▶ What the exercise asks: No images, please. Copy each entry below exactly as it reads.

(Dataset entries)
------------------------

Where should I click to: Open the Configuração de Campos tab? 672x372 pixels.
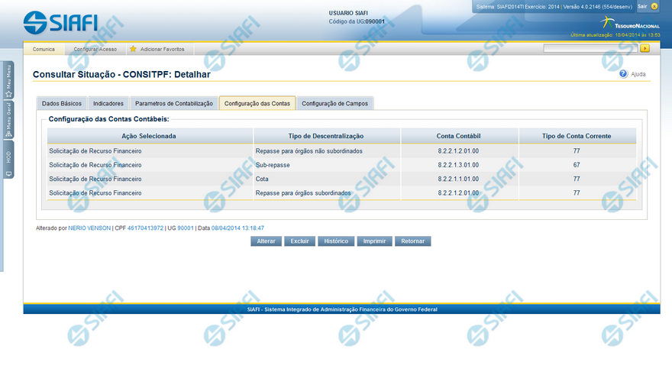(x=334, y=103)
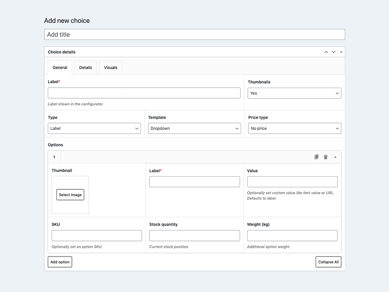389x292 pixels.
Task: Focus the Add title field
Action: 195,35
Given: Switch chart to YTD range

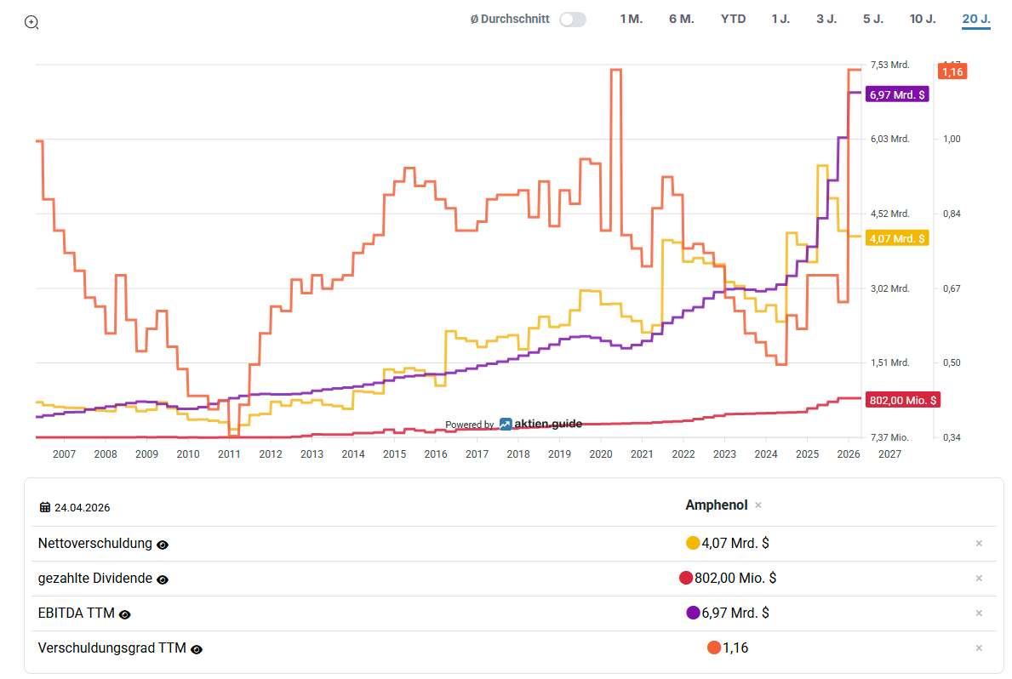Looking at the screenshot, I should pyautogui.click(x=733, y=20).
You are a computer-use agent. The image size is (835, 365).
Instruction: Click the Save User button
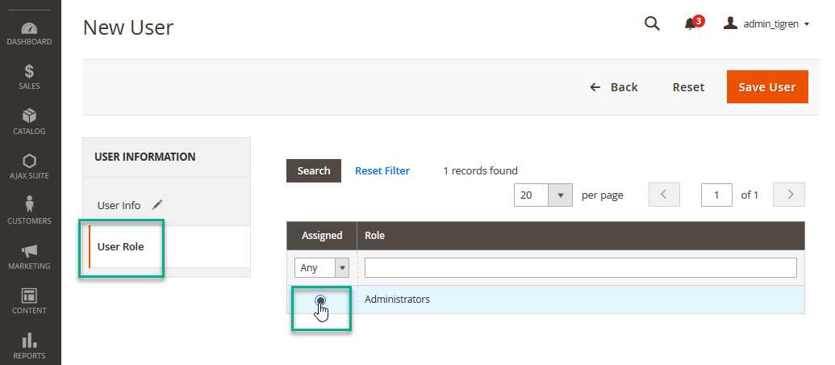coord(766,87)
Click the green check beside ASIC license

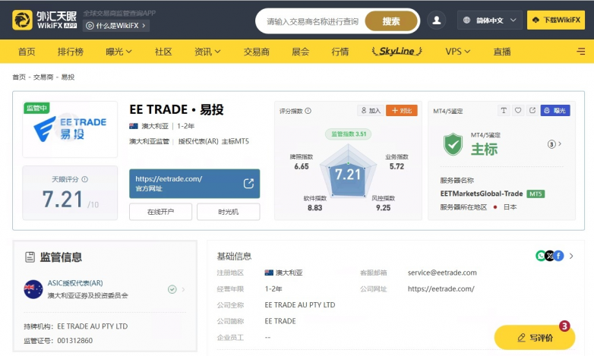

------------------------

▶ Written answer:
Where should I click to: Open the Configuração de Campos tab? 672x372 pixels.
(x=334, y=103)
389x292 pixels.
Task: Focus the Add title field
Action: 195,35
Given: Switch chart to YTD range

Looking at the screenshot, I should pyautogui.click(x=733, y=20).
You are a computer-use agent. The image size is (835, 365).
Instruction: Click the Save User button
coord(766,87)
Click the green check beside ASIC license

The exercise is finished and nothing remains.